ZAVALLILAŞMIŞ KARTAL YAVRUSU
Çiftçinin biri bir gün bir dağ başında, yüksek kayalıklar arasında dolaşırken bir kartal yumurtası bulmuş. Meğer çok kısa bir süre önce o bölgede bir deprem olmuş. Kartal yumurtalarından biri de yuvadan aşağıya yuvarlanmış. Çiftçi yumurtayı alıp bakmış, yumurtanın hala sağlam ve oldukça da sıcak olduğunu görmüş. Yukarısı çok sarp olduğu; kartallardan da çekindiği için yumurtayı götürüp yuvasına koymaya cesaret edememiş. Bunun yerine bu yumurtayı alıp kendi tavuk çiftliğine götürmüş. Yumurtayı kuluçkaya yatan tavuklardan birinin altına koymuş. Tavuk da buna pek itiraz etmemiş. Diğer yumurtalar gibi kartal yumurtasını da sahiplenmiş, koruyucu kanatlarının altında almış. Günü dolup, zaman geldiğinde yumurtanın içindeki kartal yavrusu da kabuğunu kırarak dünyaya adım atmış.
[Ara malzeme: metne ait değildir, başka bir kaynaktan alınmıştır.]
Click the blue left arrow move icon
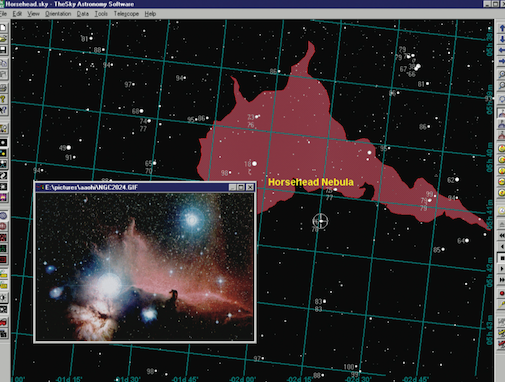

Çiftlikteki herkes bu işte bir gariplik seziyormuş ama çiftçiden başka, bu işteki ve yavrudaki garipliğin sırrını ve sebebini bilemiyormuş. Kartal yavrusu, çiftlikteki onlarca tavuk ve civciv arasında büyümeye başlamış. Kendisini tavuk civcivi, ana tavuğu öz annesi, diğer civcivleri de öz kardeşi sanıyormuş. Pek başarılı olamasa da onların yaptıkları her şeyi yapmaya, onlara ayak uydurmaya çalışıyormuş. Çok iyi bir tavuk olabilmek için elinden gelen her şeyi yapıyor, sürekli diğer onları taklit ediyormuş.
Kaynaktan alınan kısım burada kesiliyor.